The 2015 incident, which Facebook denies any knowledge of, is notable because of what happened after the arrest: Nothing. The man, it turned out, was a Facebook contract worker. According to Menlo Park police documents that Motherboard obtained through a public records request, “when representatives from Facebook learned that [the man] was a Facebook employee they requested that no criminal charges be brought against him,” and he was released. The dutiful compliance of the police—first chasing after Facebook property that Facebook employees left around the community as litter, then standing down when told by Facebook that the culprit was part of a special, protected class—is a minor instantiation of a broader issue: Just how intertwined Facebook and local police have become.
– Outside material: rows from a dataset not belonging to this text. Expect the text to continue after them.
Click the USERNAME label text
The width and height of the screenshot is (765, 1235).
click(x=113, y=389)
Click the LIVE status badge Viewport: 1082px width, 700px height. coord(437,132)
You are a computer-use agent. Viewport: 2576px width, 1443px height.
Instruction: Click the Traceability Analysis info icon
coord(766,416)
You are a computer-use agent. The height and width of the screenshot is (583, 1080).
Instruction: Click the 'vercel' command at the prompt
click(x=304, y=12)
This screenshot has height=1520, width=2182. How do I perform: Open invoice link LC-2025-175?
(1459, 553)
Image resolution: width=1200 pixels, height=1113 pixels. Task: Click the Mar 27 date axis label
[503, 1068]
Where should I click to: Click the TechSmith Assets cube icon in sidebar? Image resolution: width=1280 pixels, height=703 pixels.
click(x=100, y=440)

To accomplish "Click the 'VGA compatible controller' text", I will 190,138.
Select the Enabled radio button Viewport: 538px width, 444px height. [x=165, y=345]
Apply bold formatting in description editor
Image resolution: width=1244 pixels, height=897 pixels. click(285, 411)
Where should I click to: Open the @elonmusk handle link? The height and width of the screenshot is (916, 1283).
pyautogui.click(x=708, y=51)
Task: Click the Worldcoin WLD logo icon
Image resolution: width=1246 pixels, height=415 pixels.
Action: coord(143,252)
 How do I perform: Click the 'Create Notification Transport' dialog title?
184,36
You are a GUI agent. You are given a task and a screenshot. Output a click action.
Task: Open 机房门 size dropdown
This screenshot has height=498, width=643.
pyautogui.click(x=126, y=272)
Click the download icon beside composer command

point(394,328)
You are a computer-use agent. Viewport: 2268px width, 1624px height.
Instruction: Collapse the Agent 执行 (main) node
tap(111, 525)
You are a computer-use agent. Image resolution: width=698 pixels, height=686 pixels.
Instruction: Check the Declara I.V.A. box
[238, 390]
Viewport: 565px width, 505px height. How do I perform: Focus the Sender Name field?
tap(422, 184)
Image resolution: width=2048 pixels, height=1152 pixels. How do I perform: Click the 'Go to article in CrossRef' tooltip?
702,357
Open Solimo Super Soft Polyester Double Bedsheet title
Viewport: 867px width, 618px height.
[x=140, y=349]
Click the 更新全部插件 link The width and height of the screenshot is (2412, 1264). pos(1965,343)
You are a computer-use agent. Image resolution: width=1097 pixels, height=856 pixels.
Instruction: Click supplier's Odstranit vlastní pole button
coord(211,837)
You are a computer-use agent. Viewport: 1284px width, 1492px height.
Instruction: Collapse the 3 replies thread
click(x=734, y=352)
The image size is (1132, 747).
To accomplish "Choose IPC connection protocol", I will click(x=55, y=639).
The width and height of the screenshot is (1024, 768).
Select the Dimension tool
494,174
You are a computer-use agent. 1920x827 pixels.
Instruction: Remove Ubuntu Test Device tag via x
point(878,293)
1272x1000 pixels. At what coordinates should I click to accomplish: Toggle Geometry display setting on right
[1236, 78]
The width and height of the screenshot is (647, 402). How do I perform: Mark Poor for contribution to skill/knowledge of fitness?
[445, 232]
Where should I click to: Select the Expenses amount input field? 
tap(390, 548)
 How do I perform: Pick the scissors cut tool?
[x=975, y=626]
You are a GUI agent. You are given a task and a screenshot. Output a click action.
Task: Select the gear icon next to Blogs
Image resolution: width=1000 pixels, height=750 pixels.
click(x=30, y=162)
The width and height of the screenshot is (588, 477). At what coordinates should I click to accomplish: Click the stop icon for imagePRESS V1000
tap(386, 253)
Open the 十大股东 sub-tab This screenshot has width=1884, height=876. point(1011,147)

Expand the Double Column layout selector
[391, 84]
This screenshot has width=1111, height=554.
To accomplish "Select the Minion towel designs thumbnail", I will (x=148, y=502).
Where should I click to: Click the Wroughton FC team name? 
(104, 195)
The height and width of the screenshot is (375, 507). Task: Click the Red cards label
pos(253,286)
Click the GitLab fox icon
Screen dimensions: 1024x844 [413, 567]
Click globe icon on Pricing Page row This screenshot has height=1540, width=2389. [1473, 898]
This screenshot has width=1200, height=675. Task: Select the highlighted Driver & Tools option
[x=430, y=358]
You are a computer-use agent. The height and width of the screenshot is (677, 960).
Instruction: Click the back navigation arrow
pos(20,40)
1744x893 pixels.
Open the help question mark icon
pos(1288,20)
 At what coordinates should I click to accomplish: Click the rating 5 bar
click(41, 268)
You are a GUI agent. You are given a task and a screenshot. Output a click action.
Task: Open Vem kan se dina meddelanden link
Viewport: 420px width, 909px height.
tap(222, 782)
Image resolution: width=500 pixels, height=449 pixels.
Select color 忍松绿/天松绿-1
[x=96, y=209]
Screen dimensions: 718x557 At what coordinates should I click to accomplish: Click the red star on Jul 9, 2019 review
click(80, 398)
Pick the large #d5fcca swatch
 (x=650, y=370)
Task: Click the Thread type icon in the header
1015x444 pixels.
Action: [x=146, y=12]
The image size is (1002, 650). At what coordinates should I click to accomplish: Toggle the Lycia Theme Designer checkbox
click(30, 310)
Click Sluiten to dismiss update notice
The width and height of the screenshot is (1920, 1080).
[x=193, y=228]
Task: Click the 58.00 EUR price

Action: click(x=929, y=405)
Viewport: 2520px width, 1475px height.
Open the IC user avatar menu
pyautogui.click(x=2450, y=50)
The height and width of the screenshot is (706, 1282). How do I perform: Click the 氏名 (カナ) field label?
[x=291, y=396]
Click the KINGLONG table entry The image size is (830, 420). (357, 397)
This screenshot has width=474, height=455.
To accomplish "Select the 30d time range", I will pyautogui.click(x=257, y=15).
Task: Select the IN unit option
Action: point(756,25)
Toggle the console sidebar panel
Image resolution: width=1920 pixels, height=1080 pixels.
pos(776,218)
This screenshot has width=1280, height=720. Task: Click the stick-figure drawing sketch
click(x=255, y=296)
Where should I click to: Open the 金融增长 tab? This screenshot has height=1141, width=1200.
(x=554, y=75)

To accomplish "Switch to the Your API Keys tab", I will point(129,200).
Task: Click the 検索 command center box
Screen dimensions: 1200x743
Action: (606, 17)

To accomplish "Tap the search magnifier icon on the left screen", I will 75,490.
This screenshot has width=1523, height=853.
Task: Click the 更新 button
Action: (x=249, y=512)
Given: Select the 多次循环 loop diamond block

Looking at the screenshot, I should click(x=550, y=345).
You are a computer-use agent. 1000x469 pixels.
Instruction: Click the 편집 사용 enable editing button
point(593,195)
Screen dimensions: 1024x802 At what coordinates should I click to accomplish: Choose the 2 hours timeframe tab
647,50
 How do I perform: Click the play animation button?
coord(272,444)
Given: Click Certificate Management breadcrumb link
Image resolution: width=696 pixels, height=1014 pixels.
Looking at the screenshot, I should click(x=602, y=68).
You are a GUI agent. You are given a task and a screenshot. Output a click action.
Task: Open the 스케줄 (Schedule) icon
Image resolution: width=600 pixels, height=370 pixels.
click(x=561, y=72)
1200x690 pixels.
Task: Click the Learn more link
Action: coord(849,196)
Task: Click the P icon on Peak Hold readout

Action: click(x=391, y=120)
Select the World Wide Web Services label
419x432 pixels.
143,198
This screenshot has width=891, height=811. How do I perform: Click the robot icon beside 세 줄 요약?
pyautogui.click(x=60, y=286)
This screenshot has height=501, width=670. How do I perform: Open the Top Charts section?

The Bay Area has long been a sandbox for technology giants who are no longer merely occupying communities, but building and reshaping them. In Menlo Park, an affluent, mostly white city of 35,000, Facebook at one point paid workers not to live in lower-income neighborhoods near the company’s headquarters. And now, there's a police unit that is funded by Facebook to patrol the area surrounding its campus. The bill comes in at over $2 million annually—big money in a small city.

This deeply unusual relationship has highlighted issues of policing ethics and thrown disparities between Menlo Park and neighboring East Palo Alto into stark relief. When Menlo Park police began confronting people for riding Facebook bicycles off-campus, for instance, residents of East Palo Alto, a primarily Black and Latinx community, worried that law enforcement was racially profiling people who did not appear to them as Facebook employees.

“You create a danger when you have public servants being privately funded,” J.T. Faraji, an East Palo Alto resident and founder of the activist group Real Community Coalition, told Motherboard. “It becomes the privatization of the law, and the law is supposed to work for everyone. To me, that’s a major breakdown in the system. It should be illegal for private corporations to have their own police force.”

(“Our funding is not a privatization of the law,” Facebook spokesperson Anthony Harrison told Motherboard. “We have a long-term commitment to Menlo Park, and we want it to remain a safe and inclusive environment for everyone who calls it home.”)

The “Facebook Unit,” as it was nicknamed by Menlo Park police, has not gotten much attention outside of these communities, despite being one of the nation’s only privately-funded public police forces.

Public records obtained by Motherboard—hundreds of pages of notes, proposals in draft and final form, presentations, and emails between Facebook and the Menlo Park Police Department over several years—provide an unprecedented look at how the partnership was forged and how it operates, as well as at public concerns about law enforcement’s intimate ties to one of the most powerful technology companies in the world.

“This would be concerning to me as a community member,” said Chris Burbank of the Center for Policing Equity, a research consortium founded at the University of California-Los Angeles that focuses on transparency in law enforcement. “I don’t care who it is. You don’t get to buy a police department.”